Informações bem guardadas durante anos em importantes gabinetes da República virão à tona nas próximas semanas. Essa é a tendência das CPIs dos Bancos e do Poder Judiciário. É o que a imprensa vem anunciando diariamente. Ora em doses cavalares, ora em pílulas homeopáticas. Mas as revelações só serão possíveis se as investigações promovidas pelas duas comissões não forem interrompidas ou desviadas por estarem contrariando interesses ou chegando perto de gente influente. Dinheiro e poder são coisas que se confundem.
Já se defendeu a tese de que menos de 20 nomes revezaram-se no Banco Central nos últimos 15 anos. Ouve-se falar de tudo um pouco sobre cada um dos que ocuparam cargos de destaque no sistema financeiro oficial. Sabe-se que muitos ficaram bem de vida.
Mas o que é fantasia, o que é verdade, o que é tramóia nas milionárias transações entre instituições bancárias particulares fechadas sob as bênçãos do Banco Central? E o que é desmando e o que é acerto no Poder Judiciário? O que é fraude e o que é justiça?
Denúncias de tráfico de influência também se confundem nas duas comissões. Os dois casos - bancos e tribunais - trazem segredos que não são de Polichinelo. São caixas-pretas à prova de explosões. Só não resistem às verdades, mesmo que surjam do inesperado. De motoristas, irmãos ou genros passados para trás.
Nas duas esferas há quem queira o esclarecimento de todas as denúncias, há quem prefira deixar tudo como está, há os que querem tirar proveito da fragilidade alheia, e aqueles que apenas ameaçam, chantageiam, exibindo poder sem limite.

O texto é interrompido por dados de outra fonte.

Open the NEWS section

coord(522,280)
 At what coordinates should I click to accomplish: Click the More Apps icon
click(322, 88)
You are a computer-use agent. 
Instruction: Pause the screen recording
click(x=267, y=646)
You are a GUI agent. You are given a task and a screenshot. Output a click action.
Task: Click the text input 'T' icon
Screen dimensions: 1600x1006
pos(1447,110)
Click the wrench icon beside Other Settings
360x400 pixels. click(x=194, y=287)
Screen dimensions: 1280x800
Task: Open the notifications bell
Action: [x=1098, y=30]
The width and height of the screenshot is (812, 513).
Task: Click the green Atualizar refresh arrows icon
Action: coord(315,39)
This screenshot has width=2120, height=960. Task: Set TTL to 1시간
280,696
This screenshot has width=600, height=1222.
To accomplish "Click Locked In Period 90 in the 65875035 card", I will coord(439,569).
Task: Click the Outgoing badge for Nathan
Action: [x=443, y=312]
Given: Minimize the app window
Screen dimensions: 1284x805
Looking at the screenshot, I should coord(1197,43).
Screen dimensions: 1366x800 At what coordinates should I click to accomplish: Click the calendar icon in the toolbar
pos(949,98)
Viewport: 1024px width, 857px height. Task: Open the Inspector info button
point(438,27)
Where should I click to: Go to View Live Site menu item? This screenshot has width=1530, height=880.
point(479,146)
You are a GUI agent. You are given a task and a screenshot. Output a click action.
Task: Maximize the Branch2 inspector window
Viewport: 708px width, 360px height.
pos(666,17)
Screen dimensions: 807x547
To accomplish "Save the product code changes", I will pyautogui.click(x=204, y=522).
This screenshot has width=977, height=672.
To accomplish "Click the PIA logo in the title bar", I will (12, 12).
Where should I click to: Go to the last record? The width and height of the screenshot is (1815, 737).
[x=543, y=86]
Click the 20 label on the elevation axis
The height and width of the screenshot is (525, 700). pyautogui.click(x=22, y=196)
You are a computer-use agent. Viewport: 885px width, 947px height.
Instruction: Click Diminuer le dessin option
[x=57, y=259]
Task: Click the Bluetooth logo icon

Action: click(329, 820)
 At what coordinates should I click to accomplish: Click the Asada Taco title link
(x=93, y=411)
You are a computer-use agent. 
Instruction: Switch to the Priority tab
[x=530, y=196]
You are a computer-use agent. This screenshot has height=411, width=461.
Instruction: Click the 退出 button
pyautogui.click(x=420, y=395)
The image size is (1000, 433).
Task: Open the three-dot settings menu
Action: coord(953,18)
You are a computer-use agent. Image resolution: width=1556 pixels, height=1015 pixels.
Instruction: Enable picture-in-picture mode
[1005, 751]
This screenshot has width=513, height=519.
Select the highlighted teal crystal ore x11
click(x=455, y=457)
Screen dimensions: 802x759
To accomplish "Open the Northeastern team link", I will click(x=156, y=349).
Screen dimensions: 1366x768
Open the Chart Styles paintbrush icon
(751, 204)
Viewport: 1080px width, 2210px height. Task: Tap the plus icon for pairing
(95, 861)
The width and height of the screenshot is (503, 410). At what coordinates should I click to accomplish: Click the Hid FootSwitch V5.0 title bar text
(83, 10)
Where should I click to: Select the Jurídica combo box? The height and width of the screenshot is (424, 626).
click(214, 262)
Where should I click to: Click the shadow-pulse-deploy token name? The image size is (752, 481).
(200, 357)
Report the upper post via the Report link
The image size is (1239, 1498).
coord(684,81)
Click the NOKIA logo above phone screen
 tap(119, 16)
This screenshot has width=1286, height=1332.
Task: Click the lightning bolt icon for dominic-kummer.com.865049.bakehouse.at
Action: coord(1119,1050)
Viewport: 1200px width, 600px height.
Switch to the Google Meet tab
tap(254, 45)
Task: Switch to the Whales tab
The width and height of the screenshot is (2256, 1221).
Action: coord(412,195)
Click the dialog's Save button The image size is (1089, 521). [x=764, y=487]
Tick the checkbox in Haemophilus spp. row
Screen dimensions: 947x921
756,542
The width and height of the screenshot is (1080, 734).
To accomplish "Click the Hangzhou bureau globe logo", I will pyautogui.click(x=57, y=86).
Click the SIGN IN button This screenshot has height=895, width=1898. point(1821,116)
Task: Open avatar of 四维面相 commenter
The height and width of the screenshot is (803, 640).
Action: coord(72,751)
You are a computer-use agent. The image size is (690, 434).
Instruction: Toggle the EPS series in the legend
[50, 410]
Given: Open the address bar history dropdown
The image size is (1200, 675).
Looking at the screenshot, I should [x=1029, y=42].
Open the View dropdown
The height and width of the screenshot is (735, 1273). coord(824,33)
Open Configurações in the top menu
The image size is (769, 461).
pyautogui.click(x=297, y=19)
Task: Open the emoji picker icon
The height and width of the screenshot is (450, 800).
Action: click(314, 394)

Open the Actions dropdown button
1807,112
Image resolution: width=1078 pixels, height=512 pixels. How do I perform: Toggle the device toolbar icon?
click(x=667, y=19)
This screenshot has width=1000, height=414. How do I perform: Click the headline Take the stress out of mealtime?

Em todos os casos, muitas mentiras, poucas verdades. Assombra o contribuinte o fato de a Comissão Parlamentar de Inquérito do Sistema Financeiro estar encostando no governo. Fatos revelados na semana passada levaram os senadores de oposição a decidir pela convocação de ministros.
São auxiliares de primeiro escalão de Fernando Henrique, gente que conhece o sistema financeiro por dentro e por fora. Detentores de confidências, sabedores de fraquezas e arroubos de gente que tem lugar de destaque na economia e na política.
O presidente do Banco Central, Armínio Fraga, que já depôs na CPI, pode ser convidado a voltar. Quem sabe para explicar por que o Banco Central aparentemente mentiu ao justificar o socorro que prestou aos bancos Marka e FonteCindam.
Fraga tem a chave do cofre de segredos do Banco Central. Poderá esclarecer também, se provocado, porque seis instituições financeiras apontadas pelo deputado Aloizio Mercadante - que depõe hoje na CPI dos Bancos - teriam obtido informações privilegiadas e lucrado com a mudança no regime cambial em janeiro.
Duas dessas empresas - os bancos BBM e Garantia - tinham como dirigentes na época diretores indicados para o Banco Central. Serão alguns daqueles 20 que se revezaram em cargos de confiança do Banco Central? O ministro da Fazenda, Pedro Malan, disse que não suspeita de vazamento de informações.
Mas a CPI desconfia. Os contribuintes também. E é preciso investigar até o fim. Até hoje pesam suspeitas sobre ministros e amigos do presidente deposto Fernando Collor que teriam sido favorecidos antes do confisco geral. Segredos protegidos pela caixa-preta. Até hoje.